A glance at European bank stocks reveals that the sector is extremely popular at the moment. Last year the EURO STOXX Banks Index climbed by 23.4%, leaving the market as a whole, which rose by around 8%, trailing in its wake. However, financial institutions have been outperforming for some considerable time already. On a 5-year view, the sector barometer achieved an annual increase of 8.7%, while the EURO STOXX 50 “only” managing a return of 6.3% p.a. Despite this clear outperformance, the sector is not expensive: the price-earnings ratio (PER) expected for this year is an attractive 6.7, compared with the 13.7 offered by the market overall. The banks are also well ahead of the EURO STOXX when it comes to the dividend yield, with the banks delivering 6.5% but the market as a whole returning just 2.7%.
The outperformance of the banking sector has continued so far this year, the EURO STOXX Banks appreciating by more than one tenth since New Year. It will be interesting to see how the financial institutions fare in the current reporting season. Deutsche Bank, which is one of the top 10 in the sector index, was one of the first to offer an insight. Although the Frankfurt company posted a significant drop of 36% in net profits, this can be attributed primarily to special factors. The bank remains optimistic for the future and is planning to reward its shareholders with an increase in the dividend from 45 to 68 cents per share and an extensive share buyback programme worth EURmn 750. Commerzbank, too, is holding out the prospect of higher dividends and a new share buyback in the wake of record earnings in 2024.
The Scandinavian bank Nordea has likewise already opened its books for inspection. Last year the EURO STOXX 50 member managed to increase its earnings by 3% to a little over EURbn 12. The operating profit also grew just as much on the previous year to reach EURbn 6.55. These figures from the bank, which was created by the merger of several banks in Denmark, Finland and Sweden, were in line with market forecasts.
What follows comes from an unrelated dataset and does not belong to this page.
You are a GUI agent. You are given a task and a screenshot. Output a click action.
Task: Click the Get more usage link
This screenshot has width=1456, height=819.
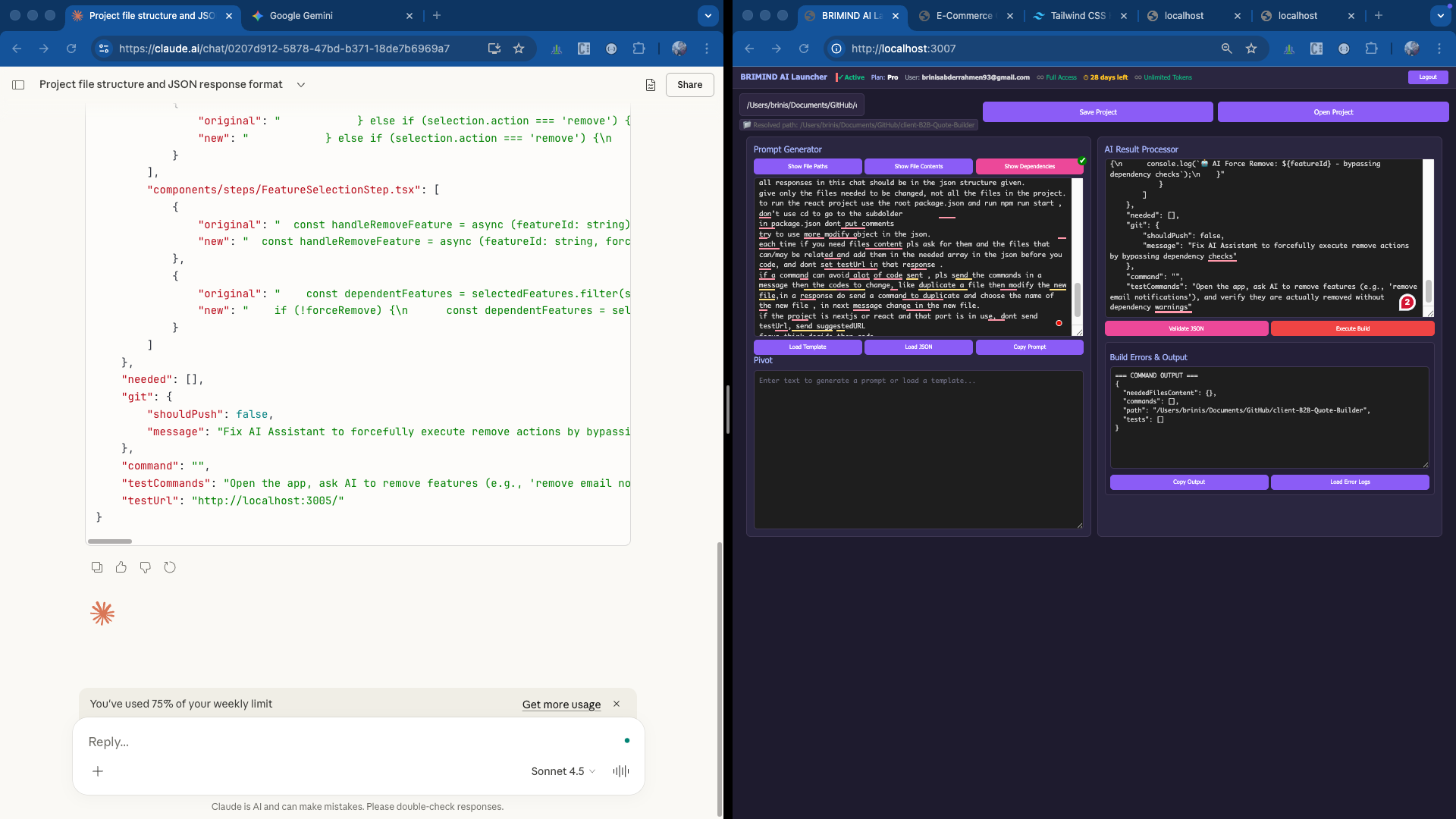561,704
Nordea expects a return on equity of more than 15% in 2025. The management team is sticking with its dividend policy, a payout ratio of 60% to 70%. Furthermore, it is continuing to explore the possibility of utilising share buybacks as an instrument for distributing excess capital.
Speculative investors for whom a direct holding of bank stocks is not enough can now leverage an investment in the sector. Leonteq’s new outperformance certificates offer an optimum solution here. The clever structure allows disproportionately high profits without having to run an above-average risk. If prices go up, the product multiplies the movement. If they go down, owners of outperformance instruments are in no worse a position than with a direct investment. The outperformance certificate issued in CHF comes with a participation rate of 160%. If the underlying appreciates by 10%, for instance, the product turns this rise into a gain of 16%. The EUR equivalent even leverages a positive price movement by 200%, i.e. the performance of the underlying is doubled. Both products offer an unlimited opportunity for gains, so there is no cap in the structure. Should the EURO STOXX Banks plummet, the outperformance certificate only participates 1:1 in a negative performance below the strike at 100%. That means investors are not in any worse a position than with a tracker. Generally, the attractive payout profile does not kick in entirely until maturity in two years.